**Source text**
Amateur Radio April 2011
Delivery expected from March 23
An electronic AR?
From time to time I am asked the question: Can I receive Amateur Radio in electronic format?
Clearly, this message has also been received by the WIA Board. As a result, the Publications Committee discussed this issue at its March meeting.
From the comments received over a period of time, and included in the discussion at the meeting, it is clear that some individuals think that receiving the magazine in an electronic format (such as Adobe Acrobat® format) will mean that the individual will have to pay less for their WIA membership.
However, everyone needs to consider all of the steps required for the magazine to appear each month. Whilst most of the required work is done by volunteers, the major costs of production fall into two categories. Firstly, there is the cost of the layout (typesetting) of the magazine, which represents about two thirds of the productions cost. The remaining third is the printing costs. Then we need to add the costs of packaging and posting the magazine. All members will be able to see these costs if they read the financial reports included in last month’s issue. Yes, we also need to add a small honorarium and expenses amount that I receive for my contributions. To offset these costs, we have some advertising income together with a small amount from Club and direct subscriptions.

**Supplied data**

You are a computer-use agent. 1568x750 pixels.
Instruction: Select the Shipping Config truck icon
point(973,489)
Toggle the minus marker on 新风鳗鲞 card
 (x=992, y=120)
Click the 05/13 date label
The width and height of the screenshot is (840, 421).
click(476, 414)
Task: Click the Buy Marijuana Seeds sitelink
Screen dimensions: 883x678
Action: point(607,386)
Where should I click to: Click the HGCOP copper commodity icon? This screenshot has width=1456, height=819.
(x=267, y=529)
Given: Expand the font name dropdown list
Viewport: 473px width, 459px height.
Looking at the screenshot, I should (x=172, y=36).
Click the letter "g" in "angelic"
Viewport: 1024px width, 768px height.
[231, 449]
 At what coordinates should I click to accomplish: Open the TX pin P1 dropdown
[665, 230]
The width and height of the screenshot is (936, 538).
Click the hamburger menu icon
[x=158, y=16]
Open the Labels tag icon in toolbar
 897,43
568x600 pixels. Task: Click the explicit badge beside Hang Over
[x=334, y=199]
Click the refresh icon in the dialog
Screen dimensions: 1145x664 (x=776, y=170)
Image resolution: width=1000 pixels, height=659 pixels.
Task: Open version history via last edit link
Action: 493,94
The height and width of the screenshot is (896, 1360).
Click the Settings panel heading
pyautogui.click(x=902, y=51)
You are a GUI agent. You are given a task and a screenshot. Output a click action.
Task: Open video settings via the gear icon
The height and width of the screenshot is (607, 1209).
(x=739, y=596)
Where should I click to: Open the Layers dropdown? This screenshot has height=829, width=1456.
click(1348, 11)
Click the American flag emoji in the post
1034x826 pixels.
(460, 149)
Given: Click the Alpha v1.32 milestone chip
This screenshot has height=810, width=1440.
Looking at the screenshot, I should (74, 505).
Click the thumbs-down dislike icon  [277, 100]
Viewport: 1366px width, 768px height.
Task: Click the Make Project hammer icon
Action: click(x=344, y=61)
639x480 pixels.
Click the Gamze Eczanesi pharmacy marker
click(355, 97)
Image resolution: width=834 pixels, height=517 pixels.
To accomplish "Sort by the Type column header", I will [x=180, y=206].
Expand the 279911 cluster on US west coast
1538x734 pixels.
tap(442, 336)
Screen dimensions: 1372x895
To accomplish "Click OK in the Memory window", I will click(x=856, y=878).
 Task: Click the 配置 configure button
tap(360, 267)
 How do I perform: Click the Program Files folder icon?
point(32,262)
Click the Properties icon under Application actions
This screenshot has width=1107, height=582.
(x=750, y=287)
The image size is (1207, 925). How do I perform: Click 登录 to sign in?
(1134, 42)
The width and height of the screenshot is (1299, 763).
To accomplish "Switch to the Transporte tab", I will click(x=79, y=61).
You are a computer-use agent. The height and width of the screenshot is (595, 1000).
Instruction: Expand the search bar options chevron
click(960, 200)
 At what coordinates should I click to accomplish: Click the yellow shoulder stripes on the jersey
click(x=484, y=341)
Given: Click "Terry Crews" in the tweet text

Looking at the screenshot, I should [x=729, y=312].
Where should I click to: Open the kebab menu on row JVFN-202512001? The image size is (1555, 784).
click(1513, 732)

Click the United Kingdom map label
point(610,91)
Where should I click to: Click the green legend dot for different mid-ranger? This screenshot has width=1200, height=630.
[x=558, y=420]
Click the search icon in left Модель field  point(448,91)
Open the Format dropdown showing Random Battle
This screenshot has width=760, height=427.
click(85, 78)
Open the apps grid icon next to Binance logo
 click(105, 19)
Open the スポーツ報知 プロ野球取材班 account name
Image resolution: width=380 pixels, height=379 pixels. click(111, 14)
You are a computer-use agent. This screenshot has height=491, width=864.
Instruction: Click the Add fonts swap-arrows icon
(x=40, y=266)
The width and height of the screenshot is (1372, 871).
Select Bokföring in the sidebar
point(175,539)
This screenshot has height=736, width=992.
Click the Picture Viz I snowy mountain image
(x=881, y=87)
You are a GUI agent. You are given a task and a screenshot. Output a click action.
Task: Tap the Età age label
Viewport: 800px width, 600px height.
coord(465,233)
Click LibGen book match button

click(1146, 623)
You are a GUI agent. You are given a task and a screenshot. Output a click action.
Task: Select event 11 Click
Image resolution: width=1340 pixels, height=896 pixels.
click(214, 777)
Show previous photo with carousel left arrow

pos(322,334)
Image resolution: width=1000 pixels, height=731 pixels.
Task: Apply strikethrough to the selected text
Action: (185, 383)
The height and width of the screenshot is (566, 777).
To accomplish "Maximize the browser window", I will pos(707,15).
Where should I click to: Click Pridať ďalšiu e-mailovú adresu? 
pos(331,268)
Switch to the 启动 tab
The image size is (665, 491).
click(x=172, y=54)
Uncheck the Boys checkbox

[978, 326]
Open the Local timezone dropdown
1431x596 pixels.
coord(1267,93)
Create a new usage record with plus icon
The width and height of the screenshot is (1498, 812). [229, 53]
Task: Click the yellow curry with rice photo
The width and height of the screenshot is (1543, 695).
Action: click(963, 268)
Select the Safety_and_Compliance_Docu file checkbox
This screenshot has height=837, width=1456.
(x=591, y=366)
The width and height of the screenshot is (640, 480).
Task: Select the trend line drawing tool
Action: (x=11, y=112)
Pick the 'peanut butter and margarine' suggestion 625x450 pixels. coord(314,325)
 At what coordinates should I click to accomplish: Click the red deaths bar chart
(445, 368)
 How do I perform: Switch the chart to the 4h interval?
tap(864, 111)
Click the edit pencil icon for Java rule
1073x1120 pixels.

**Task brief**
From the Amateur Radio April 2011 text, list every source of income named as offsetting the magazine's costs.

**Answer to the problem**
- Advertising income
- Club subscriptions
- Direct subscriptions